Active clinical trials for "Breast Neoplasms"

The improvement of the healing rates for breast cancer is based to an important part on the consistent use of so-called adjuvant ("supporting ") medicamentous therapies, including chemotherapy. However this success has a price due to still inaccurate knowledge of the individual risk of relapse: a high number of unnecessary therapies are applied (over-therapy!). The invasion factors uPA (plasminogen activator of the urokinase type) and PAI-1 (uPA inhibitor) were described extensively as strong and independent prognosis factors with high clinical relevance for patients with node negative breast cancer. Compared to clinical and pathological factors (further: "traditional factors ") they show better estimation of the relapse risk leading to an avoidance of redundant adjuvant chemotherapy and may thus essentially contribute to the improvement of the quality of life in these women. In this study we aim to evaluate, how large the portion of the patients with early, operable, node negative breast cancer will be, in whom, by improved low-risk identification through uPA/PAI-1, adjuvant chemotherapy can be omitted.

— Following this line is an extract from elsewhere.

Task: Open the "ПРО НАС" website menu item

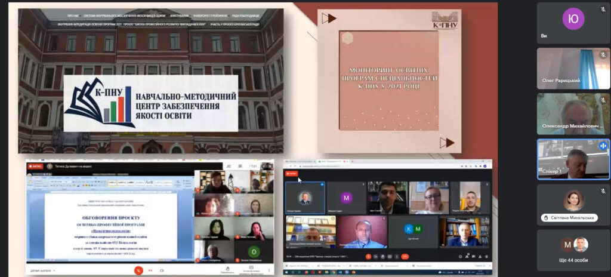Action: (x=74, y=16)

A randomised double-blinded study, in which the patients either get methylprednisoloneacetate or saline solution in the mastectomy cavity to evaluate the efficacy of methylprednisoloneacetate in preventing seroma in patients operated for primary breast cancer.

This study is to evaluate the effectiveness of 18F-FDG PET in following up of metastastic bone lesions and in predicting outcome for breast cancer patients after therapy. Primary outcome: Using 18F-FDG uptake to evaluate the metastatic bone status after treatment. The PET results will be compared with the results in Tc-99m MDP bone scintigraphy. Secondary outcome: Evaluate the relationship between the 18F-FDG uptake of the metastatic bone lesions and (1) breast cancer related tumor marker, (2) patients' survival.

The purpose of this study is to assess clinical outcomes after Letrozole treatment according to the estrogen receptor expression in postmenopausal women with hormone receptor positive breast cancer.

The aim of this study is to identify the determinants of cancer-related fatigue, and the long-term effect of the different adjuvants treatments will be explored. A prospective longitudinal study in women diagnosed for the first time with stage I-III breast cancer and who have undergone surgery, has been designed to meet the study aims.

RATIONALE: Learning about chronic pain in women who have undergone surgery for breast cancer may help improve the quality of life for these patients and may help doctors plan the best treatment. PURPOSE: This clinical trial is studying chronic pain in women who have undergone surgery for stage I, stage II, or stage III breast cancer.

RATIONALE: Gathering information over time from blood samples and measurements of activity, sleep, mood, and cognition may help doctors learn more about fatigue in breast cancer survivors and plan the best treatment. PURPOSE: This clinical trial is studying fatigue in breast cancer survivors.

RATIONALE: DNA analysis of tumor tissue may help doctors predict how patients who receive paclitaxel will respond to treatment. PURPOSE: This laboratory study is evaluating gene expression in predicting response to paclitaxel in patients with breast cancer.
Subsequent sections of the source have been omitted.